> [Task goal]
Rewrite every line of the records below, wording included, and shift each coordinate in the answers up by 127. Leave the pictures out.

[Stored records]

+ + + + +

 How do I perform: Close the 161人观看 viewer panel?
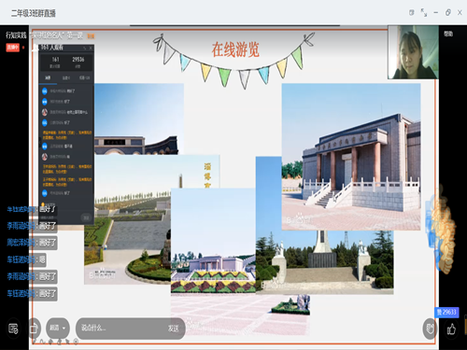(91, 48)
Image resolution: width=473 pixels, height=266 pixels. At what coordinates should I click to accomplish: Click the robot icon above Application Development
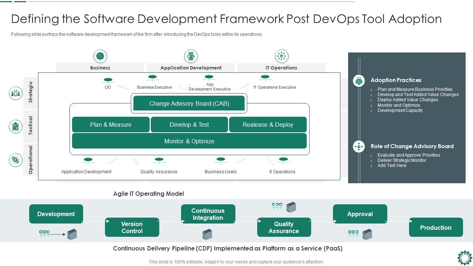(x=191, y=56)
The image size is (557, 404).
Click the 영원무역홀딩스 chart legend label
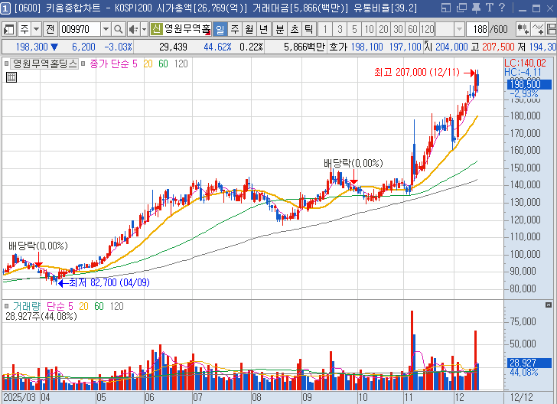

+ + + + +

> [Solution to this task]
 How do I perform: Close the 161人观看 viewer panel?
(218, 175)
Image resolution: width=473 pixels, height=266 pixels. At what coordinates should I click to accomplish: Click the robot icon above Application Development
(x=318, y=183)
The image size is (557, 404).
Click the 영원무역홀딩스 chart legend label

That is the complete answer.